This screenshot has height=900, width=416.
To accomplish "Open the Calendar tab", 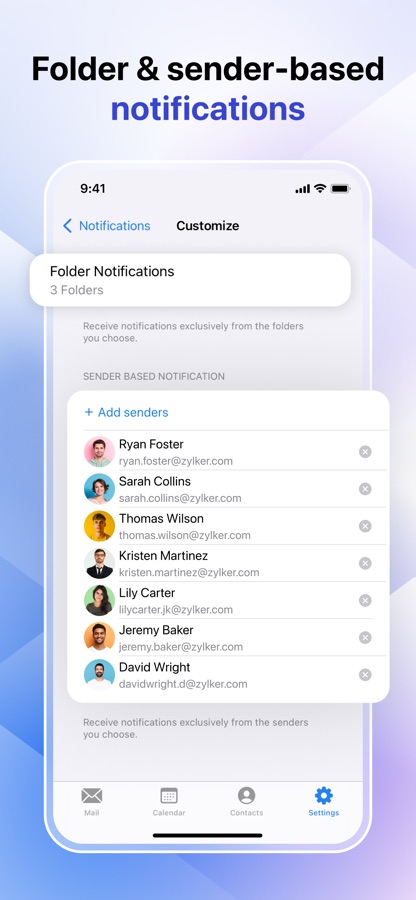I will pos(169,801).
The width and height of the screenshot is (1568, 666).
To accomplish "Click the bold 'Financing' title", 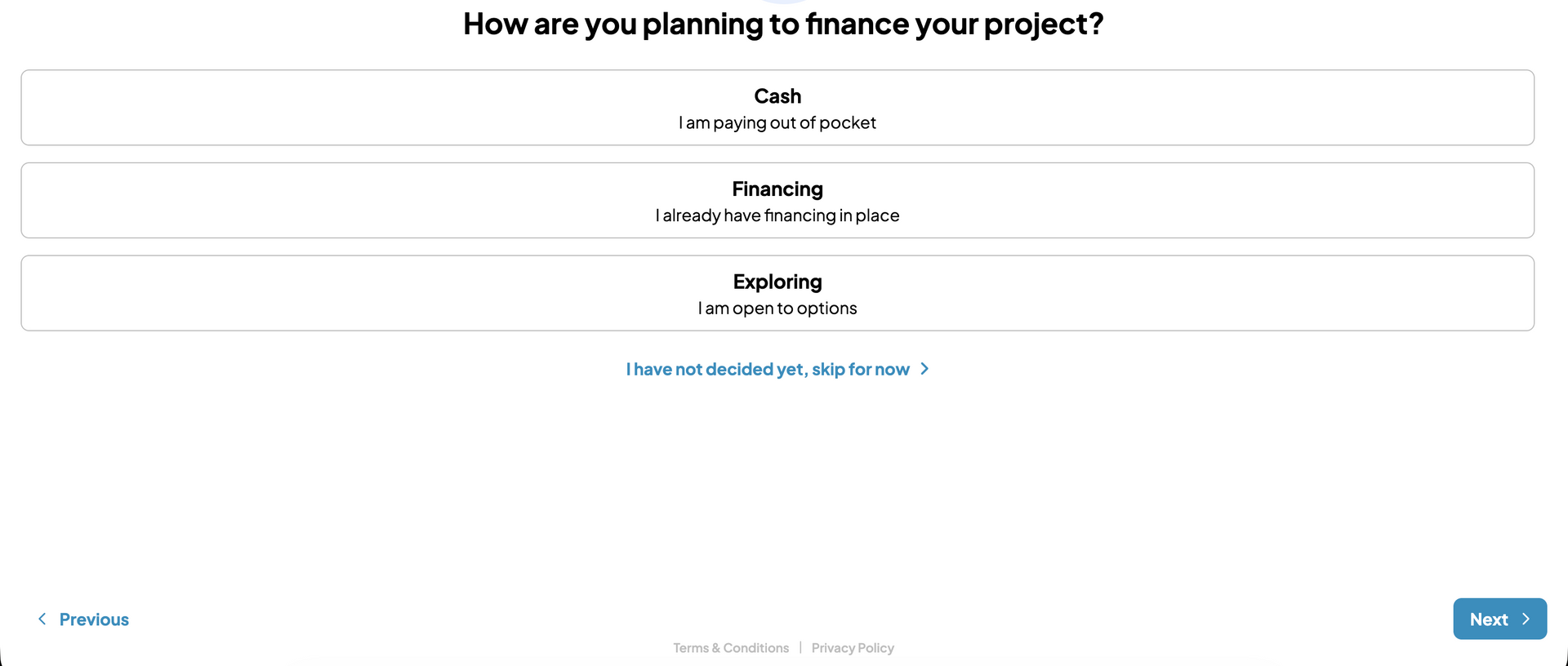I will point(777,189).
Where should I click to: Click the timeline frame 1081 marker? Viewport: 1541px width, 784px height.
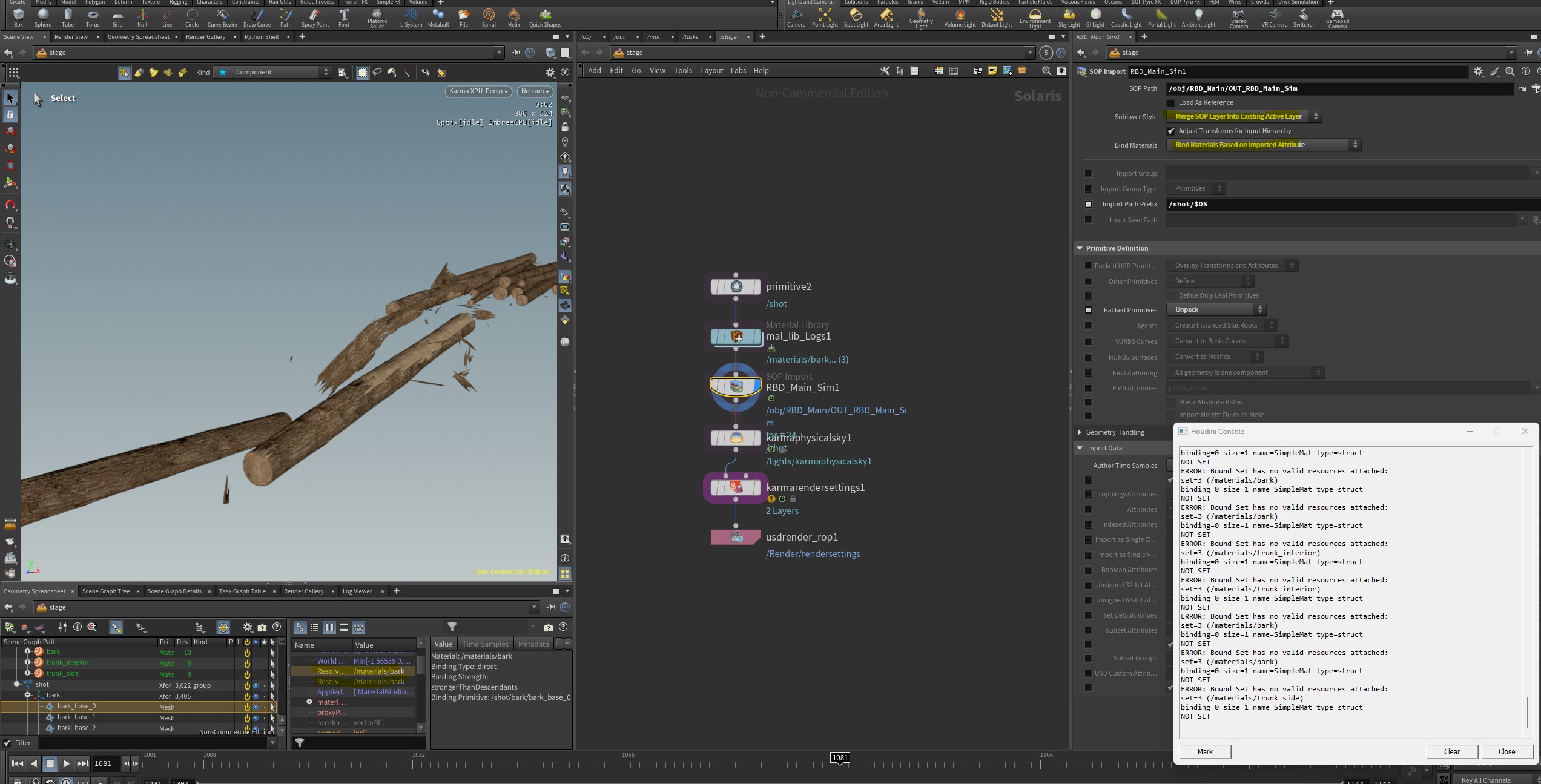[840, 757]
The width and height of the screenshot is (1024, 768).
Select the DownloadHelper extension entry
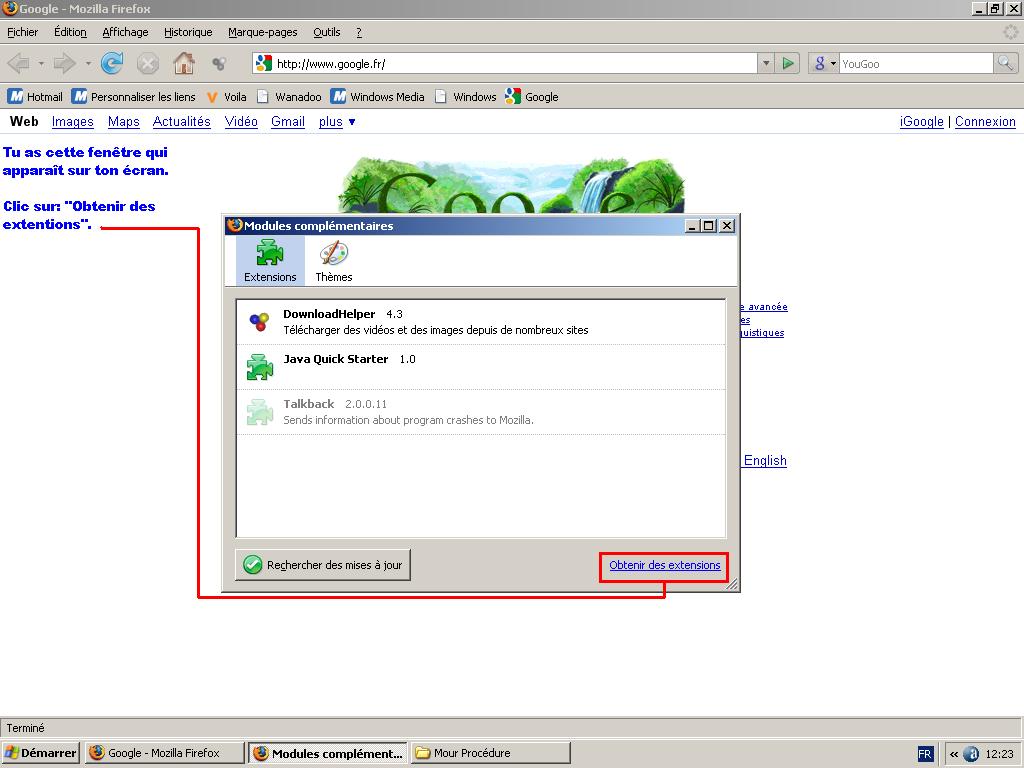480,322
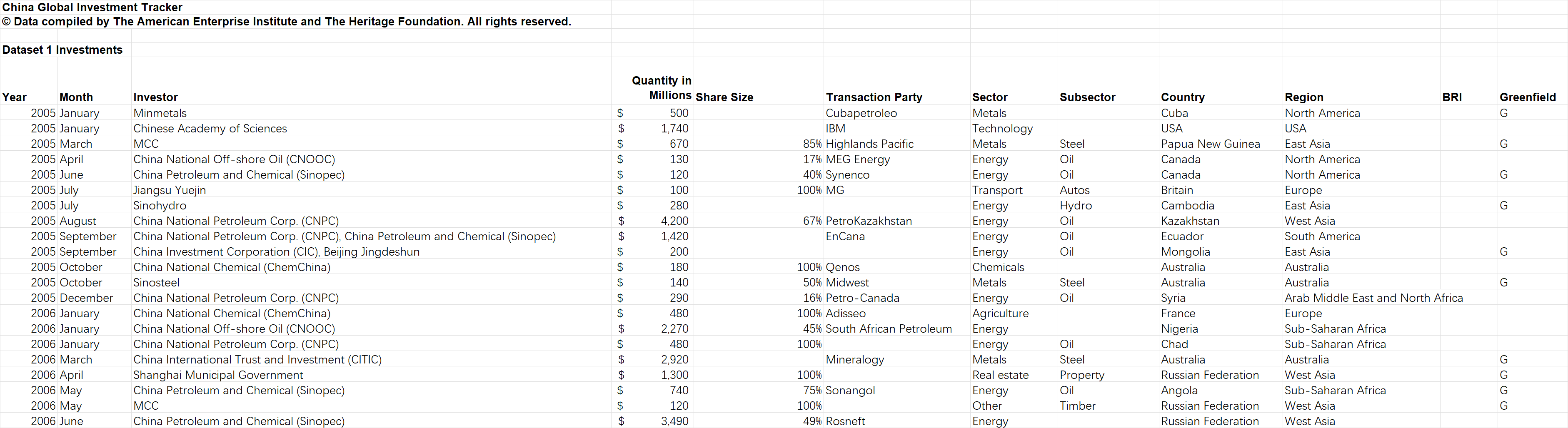Image resolution: width=1568 pixels, height=428 pixels.
Task: Click the 4,200 quantity value cell
Action: pyautogui.click(x=674, y=221)
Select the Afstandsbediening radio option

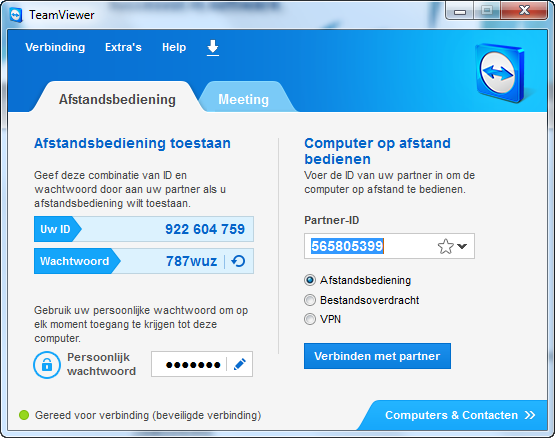[x=310, y=280]
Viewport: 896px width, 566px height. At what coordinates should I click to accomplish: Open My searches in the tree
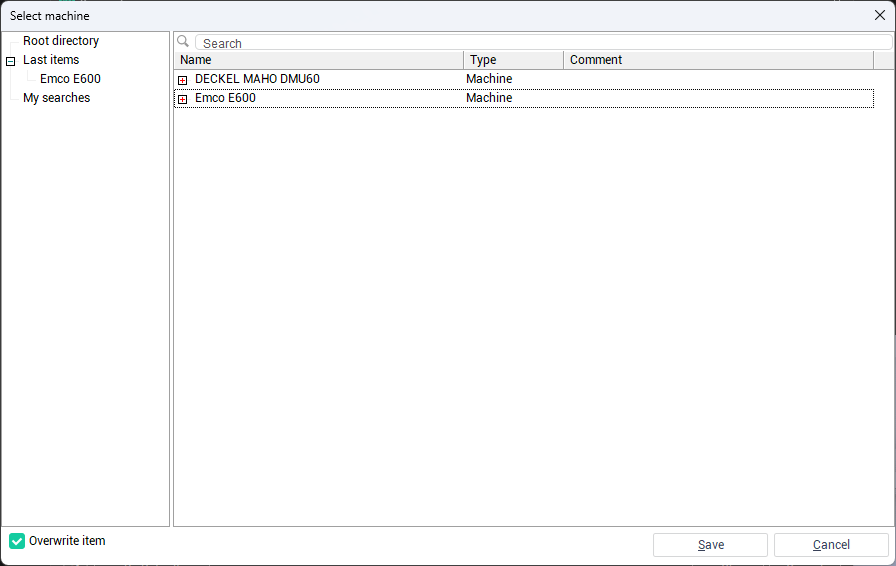click(x=56, y=98)
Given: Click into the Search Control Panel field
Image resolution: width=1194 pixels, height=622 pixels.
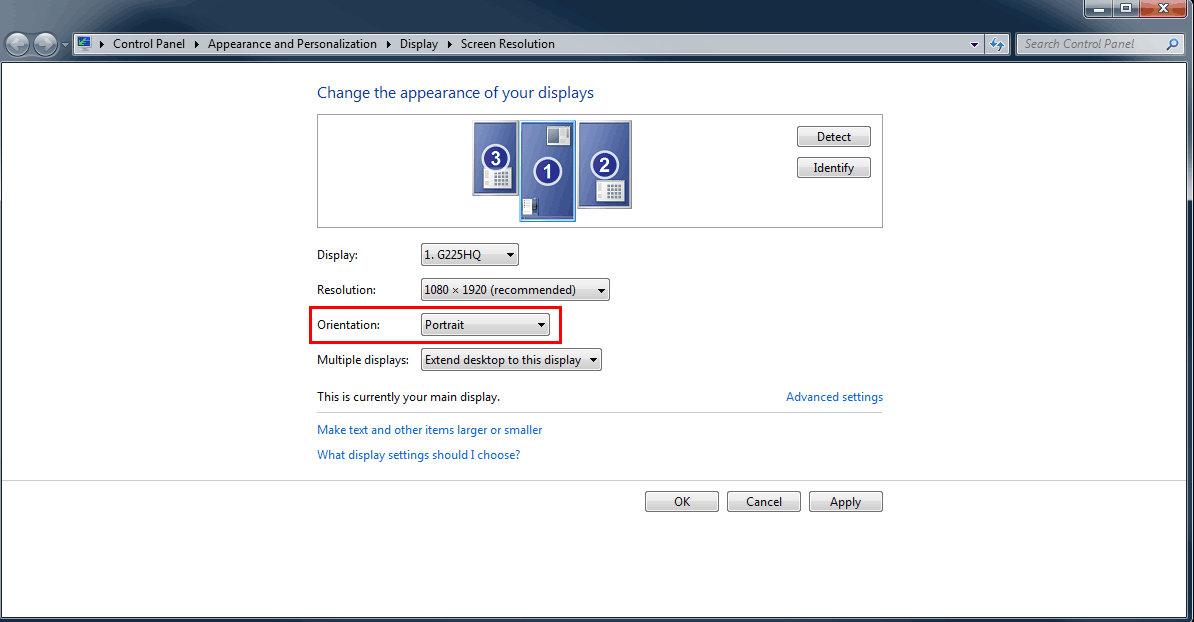Looking at the screenshot, I should click(x=1090, y=44).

----------------

### YOUR GOAL
All that the answer may contain is the exact text of the lines from the one with "Select the DownloadHelper extension entry" through the last line of the material, pictures excluded.

### EXERCISE OUTPUT
Select the DownloadHelper extension entry
480,322
Image resolution: width=1568 pixels, height=428 pixels.
Task: Click the 4,200 quantity value cell
Action: pyautogui.click(x=674, y=221)
Select the Afstandsbediening radio option

[x=310, y=280]
Viewport: 896px width, 566px height. At what coordinates should I click to accomplish: Open My searches in the tree
click(x=56, y=98)
Given: Click into the Search Control Panel field
Image resolution: width=1194 pixels, height=622 pixels.
Looking at the screenshot, I should click(x=1090, y=44).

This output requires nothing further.